The Node.js package includes all features from flexsearch.bundle.js.

Feature flexsearch.bundle.js flexsearch.compact.js flexsearch.light.js
Presets -
Async Search -
Workers (Web + Node.js) - -
Contextual Indexes
Index Documents (Field-Search) -
Document Store -
Partial Matching
Relevance Scoring
Auto-Balanced Cache by Popularity - -
Tags - -
Suggestions -
Phonetic Matching -
Customizable Charset/Language (Matcher, Encoder, Tokenizer, Stemmer, Filter, Split, RTL)
Export / Import Indexes - -
File Size (gzip) 6.8 kb 5.3 kb 2.9 kb

Performance Benchmark (Ranking)

Run Comparison: Performance Benchmark "Gulliver's Travels"

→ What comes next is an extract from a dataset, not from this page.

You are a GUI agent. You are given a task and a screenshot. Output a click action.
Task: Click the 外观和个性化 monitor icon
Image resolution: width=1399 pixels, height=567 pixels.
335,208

Operation per seconds, higher is better, except the test "Memory" on which lower is better.

Rank Library Memory Query (Single Term) Query (Multi Term) Query (Long) Query (Dupes) Query (Not Found)
1 FlexSearch 17 7084129 1586856 511585 2017142 3202006
2 JSii 27 6564 158149 61290 95098 534109
3 Wade 424 20471 78780 16693 225824 213754
4 JS Search 193 8221 64034 10377 95830 167605
5 Elasticlunr.js 646 5412 7573 2865 23786 13982
6 BulkSearch 1021 3069 3141 3333 3265 21825569
7 MiniSearch 24348 4406 10945 72 39989 17624
8 bm25 15719 1429 789 366 884 1823
9 Lunr.js 2219 255 271 272 266 267
10 FuzzySearch 157373 53 38 15 32 43
11 Fuse 7641904 6 2 1 2 3

Load Library

There are 3 types of indexes:

  1. Index is a flat high performance index which stores id-content-pairs.
  2. Worker / WorkerIndex is also a flat index which stores id-content-pairs but runs in background as a dedicated worker thread.
  3. Document is multi-field index which can store complex JSON documents (could also exist of worker indexes).

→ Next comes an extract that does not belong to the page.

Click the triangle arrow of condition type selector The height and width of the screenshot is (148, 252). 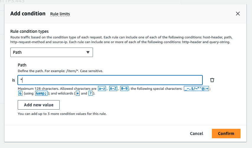[x=88, y=52]
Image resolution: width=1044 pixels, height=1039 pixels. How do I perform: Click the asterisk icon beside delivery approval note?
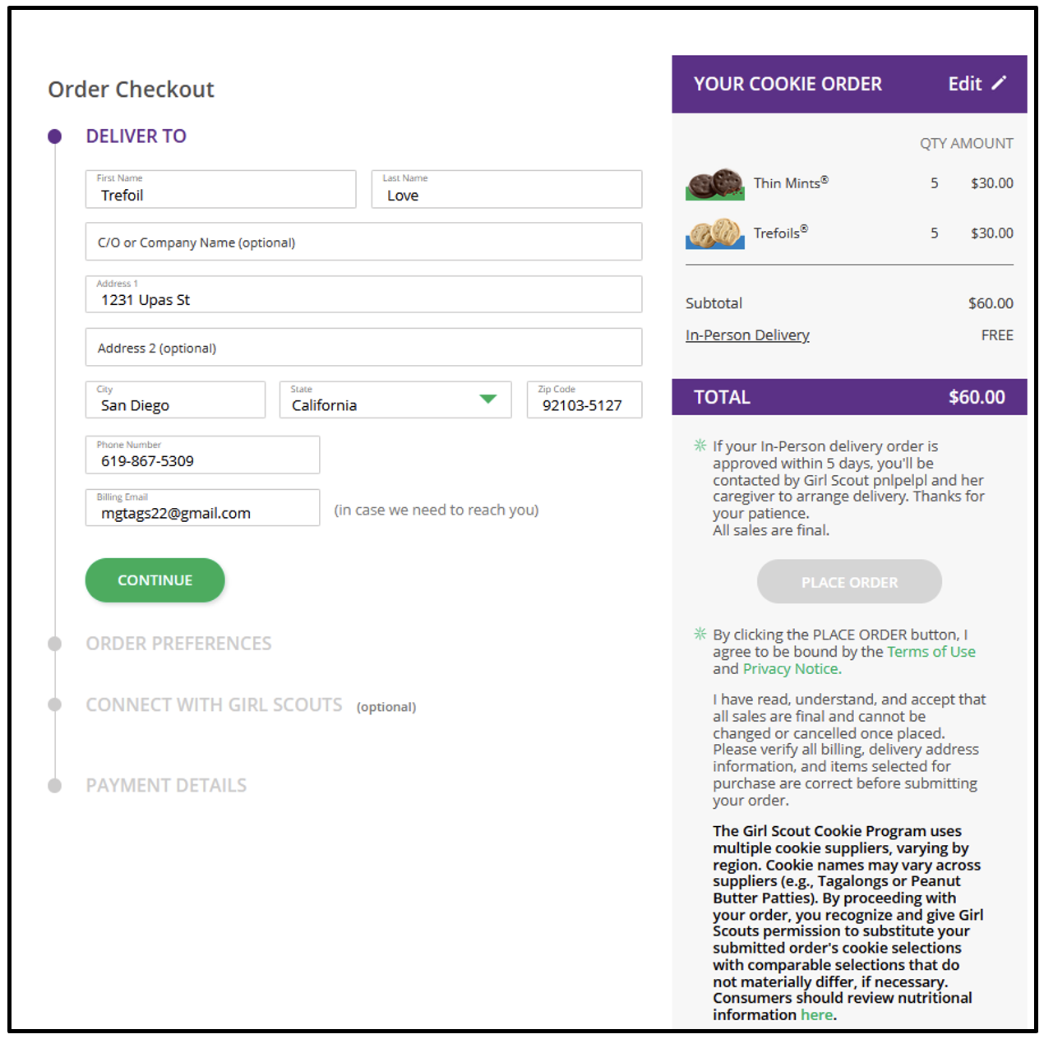[x=700, y=445]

The most of you probably need just one of them according to your scenario.

Browser

Legacy ES5 Script Tag (Bundled)

<script src="node_modules/flexsearch/dist/flexsearch.bundle.min.js"></script>
<script>

    // FlexSearch is available on window.FlexSearch
    // Access FlexSearch static methods via bundled export (static class methods of FlexSearch)

    const index = FlexSearch.Index(options);
    const document = FlexSearch.Document(options);
    const worker = FlexSearch.Worker(options);

</script>

ESM/ES6 Modules:

<script type="module">

    // FlexSearch is NOT available on window.FlexSearch
    // Access FlexSearch static methods by importing them explicitly

    import Index from "./node_modules/flexsearch/dist/module/index";
    import Document from "./node_modules/flexsearch/dist/module/document";
    import Worker from "./node_modules/flexsearch/dist/module/worker";

    const index = new Index(options);
    const document = new Document(options);
    const worker = new Worker(options);

</script>

ESM/ES6 Bundled Module:

<script type="module">

    // FlexSearch is NOT available on window.FlexSearch
    // Access FlexSearch static methods via bundled export (static class methods of FlexSearch)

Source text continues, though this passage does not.